One of the first, made by Gemini Israel’s Cohen, is that he’s not interested in funding a company that shows potential but that doesn’t already have traction.

"I'm glad I didn't invest in the video content layer company, but everything around it," said Cohen, adding that he looks at the total ecosystem before choosing where to invest.

"We look across the startup value chain," agreed Steamboat’s Beldy, "so we’re looking at the MSOs [cable operators] and even physical distribution. With online video, there's a VHS model which will have some cannibalization effect but will ultimately drive revenues."

"We’re not necessarily talking about original content pure-plays, but about the ecosystem," said Mail Room’s Wolpert. "I think the business models have changed, but no one's come along to completely compete head-to-head with the traditional broadcasters. Up until now you identified your show as being part of a network (NBC for instance) but the growth of DVRs mean you're less interested in the network and more about the show itself."

Cohen took the opposite view, noting "we sit here in SV and talk about making money while the broadcasters make money now."

"Monetization isn't here yet," said Lee, "so it's hard to replicate the benefit of an traditional broadcaster. But we can see that we will be able to replicate it hundreds of times over."

When Constance Loizo, the moderator, asked whether the group was more or less interested in video now than they were during the September financial services industry meltdown, given the cost of capital, most of the panel indicated a continued interest.

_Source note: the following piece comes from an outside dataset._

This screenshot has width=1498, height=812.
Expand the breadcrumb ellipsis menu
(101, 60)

"We're optimistic that it's one of the areas that has been least affected," said Felicis Ventures’ Senkut, who acts as an angel investor for companies such as Brightroll and ScanScout. "We make our bets on based on the metrics."

"I think, though, that the cost of money is going to make it more difficult to raise funds," said Mail Room’s Wolpert, "but I'd rather be funding an on-line startup rather than looking at trying to deliver in traditional broadcast."

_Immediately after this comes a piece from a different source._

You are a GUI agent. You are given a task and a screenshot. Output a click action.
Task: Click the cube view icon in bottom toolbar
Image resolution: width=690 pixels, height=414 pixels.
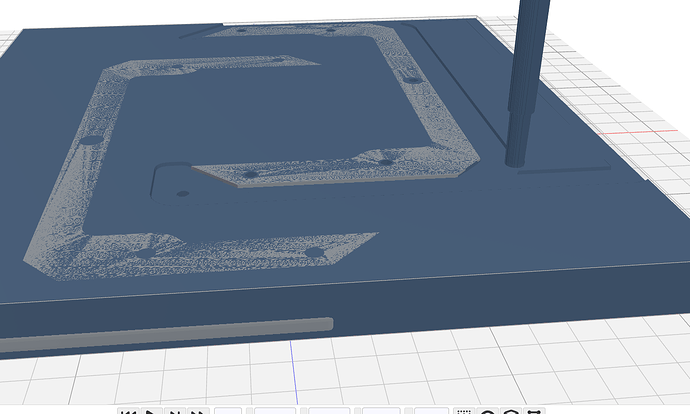coord(511,411)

"The cost of capital is quite high now," agreed Canaan Partners’ Warren Lee, "so we recommend that startups approaching us think through the milestones and how you can hit those without a lot of money."

"One would think this environment would be to focus on later-stage," said Greylock’s Slavet, "but the valuations are quite high on those companies, since a lot of capital is chasing that. A bigger opportunity is Series A and angel, but in very high-quality companies that are capital efficient. Money still exists – it hasn't gone away - but the bar is higher. Several companies I've talked to for Series A have had multiple term sheets, which means capital is still obtainable."

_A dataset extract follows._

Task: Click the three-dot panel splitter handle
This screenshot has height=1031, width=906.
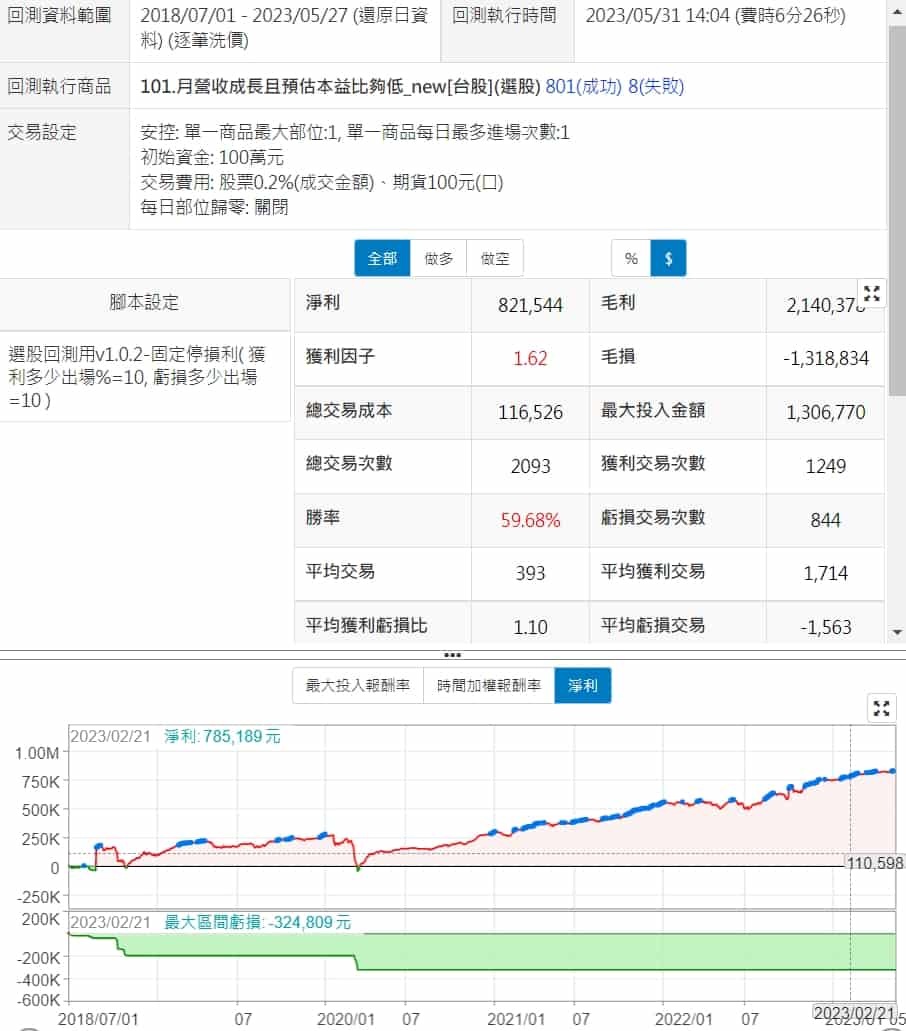Action: coord(452,655)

When asked whether the higher cost of capital yielded a higher investment percentage for the venture capitalists, the response was uniform.

"Percentages haven't varied as much," said Steamboat Ventures’ Dan Beldy, "although you have to prove more with less capital. We still expect 10-30% investment with a group."

"If you're looking to raise a round from a classic VC," said Greylock’s Slavet, "you'll give up 25-33% of your business. The case I need to make internally is that we can make $50m on the deal. The potential for the cash return is what we are looking for."

"Valuations can't go down much as in last downturn," added Cohen, "where the boomerang of putting in egregious terms came back to hurt the VC. So Series A will remain the same but Series B or C will be less expensive."

"In last 1.5 years the $1m range has changed," said Wolpert. "The discounted rates have disappeared, since they were in lieu of actual equity with an attempt to raise a really high subsequent round."

"The days of experimental capital, to fund the 5th video search portal, for instance, are gone for the next few years," added Beldy.

"Valuation and stake discussions are a catch-22," said Aydin Senkut. "If the value is too high, then you'd be stuck in a route where you have to go IPO but don't have the revenues to justify it."